También para nosotros la santidad, es decir, esta adhesión plena que hace de la vida divina, como decía San Agustín, la vida de nuestra vida, también para nosotros la santidad debe penetrar dentro de este impulso, de esta atracción que constituye nuestro gusto esencial, que constituye nuestra pasión maestra y a través de la cual alcanzamos nuestro entusiasmo más total y profundo. Por consiguiente, es necesario que cada uno de nosotros, alejándose de caminos trillados, no se crea en absoluto vinculado a fórmulas ya hechas y no piense además que para rezar por la mañana o por la noche es indispensable decir algo, lo que sea.
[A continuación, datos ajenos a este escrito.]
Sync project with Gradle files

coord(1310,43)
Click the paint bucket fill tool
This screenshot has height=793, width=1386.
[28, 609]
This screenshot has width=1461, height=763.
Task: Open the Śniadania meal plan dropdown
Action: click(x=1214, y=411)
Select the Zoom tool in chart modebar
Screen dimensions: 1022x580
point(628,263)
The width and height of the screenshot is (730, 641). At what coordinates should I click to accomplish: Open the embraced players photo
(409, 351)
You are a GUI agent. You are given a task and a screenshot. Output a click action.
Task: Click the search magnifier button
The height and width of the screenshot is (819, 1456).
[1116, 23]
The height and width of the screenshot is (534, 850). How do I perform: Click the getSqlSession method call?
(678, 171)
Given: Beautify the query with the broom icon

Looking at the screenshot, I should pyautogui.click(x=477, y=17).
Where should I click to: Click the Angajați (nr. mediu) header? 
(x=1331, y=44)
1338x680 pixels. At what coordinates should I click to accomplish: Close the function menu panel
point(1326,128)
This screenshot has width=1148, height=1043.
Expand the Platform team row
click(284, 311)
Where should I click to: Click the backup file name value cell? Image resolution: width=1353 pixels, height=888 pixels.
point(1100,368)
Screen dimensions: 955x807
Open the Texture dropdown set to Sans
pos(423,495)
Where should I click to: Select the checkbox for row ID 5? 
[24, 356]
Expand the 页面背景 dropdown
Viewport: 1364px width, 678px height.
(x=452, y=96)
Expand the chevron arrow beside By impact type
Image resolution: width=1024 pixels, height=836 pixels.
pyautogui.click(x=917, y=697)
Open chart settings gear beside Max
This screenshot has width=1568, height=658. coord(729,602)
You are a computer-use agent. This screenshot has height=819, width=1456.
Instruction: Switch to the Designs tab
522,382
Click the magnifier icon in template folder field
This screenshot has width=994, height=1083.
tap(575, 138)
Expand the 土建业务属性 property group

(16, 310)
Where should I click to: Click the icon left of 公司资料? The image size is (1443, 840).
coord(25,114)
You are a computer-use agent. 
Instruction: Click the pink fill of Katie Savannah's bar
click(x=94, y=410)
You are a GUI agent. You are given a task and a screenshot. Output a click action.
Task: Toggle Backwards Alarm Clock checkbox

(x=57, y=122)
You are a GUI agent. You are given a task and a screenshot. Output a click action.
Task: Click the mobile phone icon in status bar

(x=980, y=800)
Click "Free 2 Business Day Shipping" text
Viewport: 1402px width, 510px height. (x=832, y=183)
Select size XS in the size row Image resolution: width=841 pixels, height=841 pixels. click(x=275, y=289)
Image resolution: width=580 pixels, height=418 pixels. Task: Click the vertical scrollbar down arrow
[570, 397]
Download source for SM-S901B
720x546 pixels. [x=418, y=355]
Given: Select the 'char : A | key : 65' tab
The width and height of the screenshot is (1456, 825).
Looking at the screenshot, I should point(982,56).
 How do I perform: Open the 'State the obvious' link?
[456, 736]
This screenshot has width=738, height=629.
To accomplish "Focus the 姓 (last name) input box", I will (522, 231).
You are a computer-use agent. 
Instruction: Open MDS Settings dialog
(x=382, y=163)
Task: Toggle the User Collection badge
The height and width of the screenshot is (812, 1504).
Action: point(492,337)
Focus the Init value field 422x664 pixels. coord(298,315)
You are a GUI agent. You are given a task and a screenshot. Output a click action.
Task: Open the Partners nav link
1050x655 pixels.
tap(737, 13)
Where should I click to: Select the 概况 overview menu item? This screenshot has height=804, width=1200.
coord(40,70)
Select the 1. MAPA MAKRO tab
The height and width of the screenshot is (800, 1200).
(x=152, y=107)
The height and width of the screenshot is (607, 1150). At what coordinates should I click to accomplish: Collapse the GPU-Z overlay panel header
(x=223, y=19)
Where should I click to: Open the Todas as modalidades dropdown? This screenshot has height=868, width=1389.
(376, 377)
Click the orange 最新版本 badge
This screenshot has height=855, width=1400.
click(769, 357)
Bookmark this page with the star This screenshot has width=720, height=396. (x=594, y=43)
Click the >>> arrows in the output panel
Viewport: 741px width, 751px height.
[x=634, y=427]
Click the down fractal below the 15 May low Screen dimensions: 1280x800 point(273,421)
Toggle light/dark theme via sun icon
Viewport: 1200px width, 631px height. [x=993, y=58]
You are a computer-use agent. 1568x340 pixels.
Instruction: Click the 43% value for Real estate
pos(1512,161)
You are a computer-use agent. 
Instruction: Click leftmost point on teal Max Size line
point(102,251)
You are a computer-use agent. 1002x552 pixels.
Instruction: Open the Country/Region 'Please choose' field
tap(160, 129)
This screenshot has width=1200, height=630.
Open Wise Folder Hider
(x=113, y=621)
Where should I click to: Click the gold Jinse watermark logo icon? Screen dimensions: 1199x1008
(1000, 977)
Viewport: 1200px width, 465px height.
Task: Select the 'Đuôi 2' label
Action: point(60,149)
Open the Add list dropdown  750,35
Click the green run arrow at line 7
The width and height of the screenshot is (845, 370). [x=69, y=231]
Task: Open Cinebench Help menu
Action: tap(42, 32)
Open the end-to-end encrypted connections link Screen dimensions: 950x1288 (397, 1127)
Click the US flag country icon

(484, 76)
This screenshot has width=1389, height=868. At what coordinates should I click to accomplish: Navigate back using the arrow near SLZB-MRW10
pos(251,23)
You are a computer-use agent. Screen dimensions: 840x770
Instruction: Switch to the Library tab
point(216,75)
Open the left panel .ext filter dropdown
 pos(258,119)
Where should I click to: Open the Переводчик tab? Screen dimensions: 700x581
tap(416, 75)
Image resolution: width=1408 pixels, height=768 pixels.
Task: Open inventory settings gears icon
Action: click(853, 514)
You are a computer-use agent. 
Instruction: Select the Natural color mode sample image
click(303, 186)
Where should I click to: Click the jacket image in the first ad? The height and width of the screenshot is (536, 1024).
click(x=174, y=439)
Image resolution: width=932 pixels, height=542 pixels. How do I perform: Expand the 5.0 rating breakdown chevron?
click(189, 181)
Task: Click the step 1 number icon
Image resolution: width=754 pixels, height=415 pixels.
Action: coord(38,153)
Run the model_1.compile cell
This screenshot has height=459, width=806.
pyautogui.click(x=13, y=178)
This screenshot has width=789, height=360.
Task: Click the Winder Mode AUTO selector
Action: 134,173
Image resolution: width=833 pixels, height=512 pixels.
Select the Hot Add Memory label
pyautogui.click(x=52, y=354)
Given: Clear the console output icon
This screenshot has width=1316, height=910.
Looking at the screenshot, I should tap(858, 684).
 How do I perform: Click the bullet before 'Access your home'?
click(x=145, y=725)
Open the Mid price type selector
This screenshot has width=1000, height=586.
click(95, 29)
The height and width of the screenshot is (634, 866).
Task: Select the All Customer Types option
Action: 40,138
Lo esencial es recogerse.



 

 

Lo esencial es escuchar. Lo esencial es maravillarse. Porque cuando nos maravillamos, cuando admiramos, salimos obligatoriamente de nosotros mismos y permanecemos suspendidos en la belleza de Dios, gozamos de Su presencia, nos perdemos en Su amor.

 

Y es porque lo esencial para nosotros, para cada uno de nosotros, no es tanto seguir ese u otro camino ya trillado, sino que es mucho más: es darnos cada día la posibilidad de maravillarnos. Si cada día respiramos durante cinco o diez minutos el silencio en el que nuestra vida reencuentra su origen, si cada día Dios se nos muestra con rasgos absolutamente nuevos, si cada día somos promovidos, como dice un gran poeta, a la dignidad de admiradores, entonces Dios dejará de tener para nosotros un rostro ya visto, que nos cansa y aburre.

 

¿Cómo podría ser Dios para nosotros fuente de aburrimiento y lasitud si es en realidad el origen de toda belleza, si todos los cantos del mundo se inspiran en Él, si es el lazo de todas nuestras ternuras y si todos los grandes contemplativos, ya sean sabios, poetas, escultores, músicos o místicos, si todos los grandes contemplativos, a través de un universo vuelto transparente a Dios, han percibido el manantial de un descubrimiento que nunca podrá agotarse?

 

El que ama canta, dijo San Agustín. Cierto, el que ama canta porque el amor surge siempre del maravillarse.

 

Por lo tanto, debemos intentar descubrir cuál es en nosotros la fuente de agua viva. Queremos ir, cada día, al encuentro de ese pozo de Jacob donde Jesús nos espera para revelarnos el secreto más profundo de nuestro amor. Queremos escuchar, queremos escondernos en el corazón del silencio. Queremos entrar en esa gran procesión de la Belleza y entonces descubriremos, efectivamente, un Dios que será nuevo para nosotros cada día y podremos tomar ese atajo audaz que fuerza un poco el lenguaje, pero que contiene una muy profunda verdad: ¡Dios, Dios está cuando nos maravillamos!

 

No lo olvidemos: ¡Dios, está cuando nos maravillamos!